257728 Power of framing: Re-thinking a public health response to modern slavery

Tuesday, October 30, 2012

Hana Akselrod, MPH, MD Candidate , Department of Medicine, Mount Sinai School of Medicine, New York, NY
Human trafficking is a recognized, harrowing problem. Over 17,000 persons are brought into the U.S. yearly for labor or sexual exploitation, and an additional 100,000 teens trafficked for sex domestically. Victims are at extreme risk for injury, psychological trauma, HIV infection, substance abuse, and death. Health professionals are instrumental to rescue and rehabilitation, but efforts remain nascent and disjointed. My research reviewed the evidence on health needs and access among victims and survivors, and critically examined U.S. policy and public health planning. Results revealed conspicuous paucity of information on victim needs. Such gaps are linked to a policy context where anti-trafficking efforts are couched in priorities of law-enforcement and border-policing priorities. This approach does not serve the persons who are subject to violence, sexual assault, and exploitation – nor has it stopped trafficking. Rather, it is embedded in a specific historical and political context, which assumes a nationality-based definition of personhood, and fails to address the structural drivers of exploitation. I propose a public health framework for anti-trafficking efforts, focusing on risk factors across the victim's life-stages; mechanisms by which violence is perpetuated; and opportunities for resilience and prevention. Such a framework shifts towards a human-rights-based definition of personhood and a socio-ecological understanding of health. Programmatically, efforts can be modeled on the CDC's Violence Prevention initiatives, and linked to a national data repository. We must move to connect community advocates, researchers, providers, and policy-makers; render the “invisible” victims countable; and produce evidence-based interventions for measurable impacts against enslavement and suffering.

Learning Areas:
Advocacy for health and health education
Assessment of individual and community needs for health education
Program planning
Provision of health care to the public
Public health or related public policy
Systems thinking models (conceptual and theoretical models), applications related to public health

Learning Objectives:
Attendees will be able to (1) analyze and deconstruct the U.S. response to the public health and medical challenges presented by realities of human trafficking; and (2) formulate a more nuanced plan for addressing the needs of victims and survivors, based in the socio-ecological model of health and connected to the CDC’s Violence Prevention framework.

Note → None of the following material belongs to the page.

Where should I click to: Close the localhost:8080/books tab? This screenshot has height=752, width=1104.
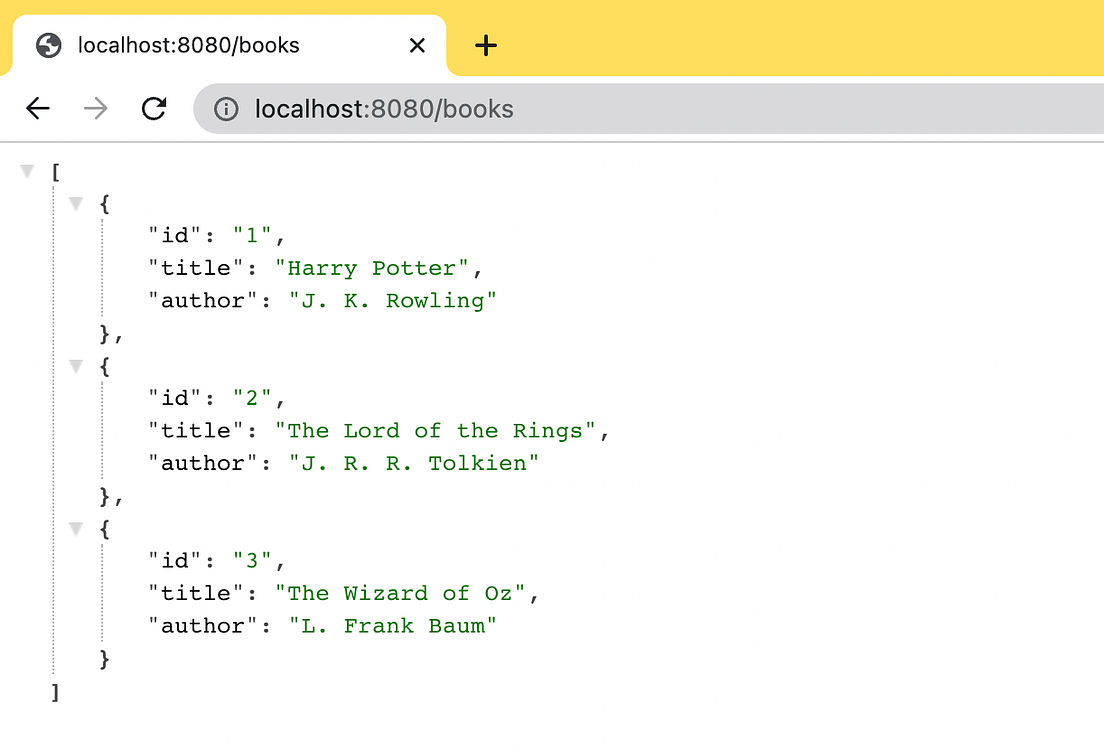click(x=417, y=45)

Keywords: Sexual Assault, Violence Prevention

Presenting author's disclosure statement:

Qualified on the content I am responsible for because: While studying at Mount Sinai School of Medicine, in 2009, I co-organized the first CME workshop on identifying victims of human trafficking in NYC. I continued to research the epidemiology and policy context of trafficking as part of my MPH work at Yale School of Public Health in 2011-2012. Previously, I have written my undergraduate thesis in medical anthropology, and worked on evidence-based advocacy projects with Physicians for Human Rights and Partners In Health.
Any relevant financial relationships? No

I agree to comply with the American Public Health Association Conflict of Interest and Commercial Support Guidelines, and to disclose to the participants any off-label or experimental uses of a commercial product or service discussed in my presentation.